Lie on your back and raise your feet into the air. Legs straight and feet together and active. Engage your core to lift your shoulders off the floor. Reach your arms to your feet.
Now pulse up and down. Exhale to reach your arms up further and tap your toes. Then release to hovering your shoulders above your mat.
Try 10 toe taps before bringing your knees into your chest and having a well deserved rest.
The fourth exercise is boat pose or navasana. This is a great balancing pose as well as core work out!
From a seated position lower your chest to about 60degrees off the mat, keeping your torso long and straight. Raise your legs off the mat to about 60degrees as well, they should be together and straight. Have your arms stretched in front of you. Imagine yourself in a ‘V’ position.
Hold in navasana for 5 full breaths and then lower into ardha navasana (low boat).
For ardha navasana, your legs should be 3 inches off the ground and your torso hovering 5inches above your mat. Hold here for 5 breaths and back into full boat pose, navasana.
Repeat the boat to low boat sequence 5 times, holding for 5 breaths in each pose.
The final exercise is plank, or chaturanga.
Come into plank position and check your alignment. Shoulders, elbows and wrists should all be in a vertical line. Your back should be straight and feet slightly apart.

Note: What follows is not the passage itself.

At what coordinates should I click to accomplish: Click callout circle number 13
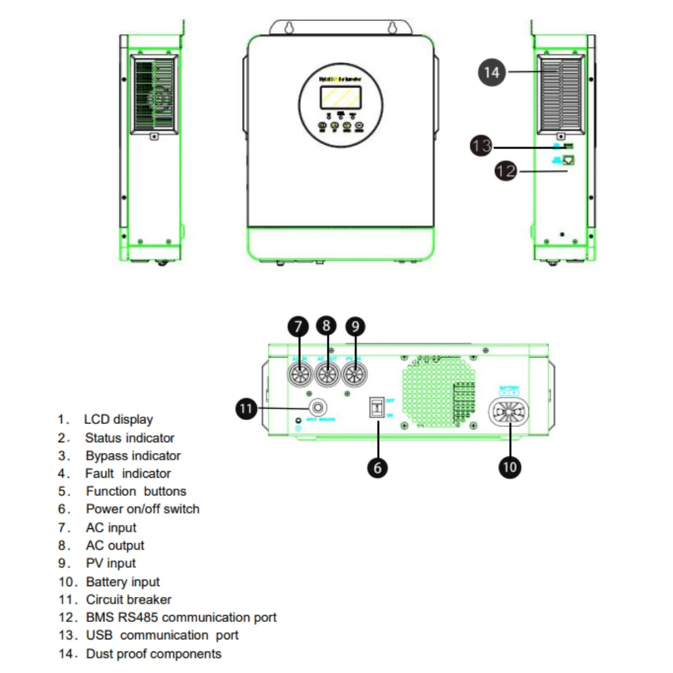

Hold in plank for 10 breaths and then lift your right foot off the ground whilst keeping everything else in position, hold for 5 breaths. Lower and hold plank for another 10 breaths, then lift your left foot and hold for 5. Lower and finally hold plank for 10 breaths before lowering yourself down to the mat.
STRETCH IT OUT.
After exercising your abdominals it is very important to stretch them out. Come into sphinx pose or cobra. Hold here and breath into your core. Enjoy this juicy stretch and reconnect to your breath.
Once you feel you have stretched enough come into upward facing dog and hold here for a few breaths. Then move into downward facing dog or child’s pose on your exhale.
Enjoy this juicy stretch and the well deserved rest!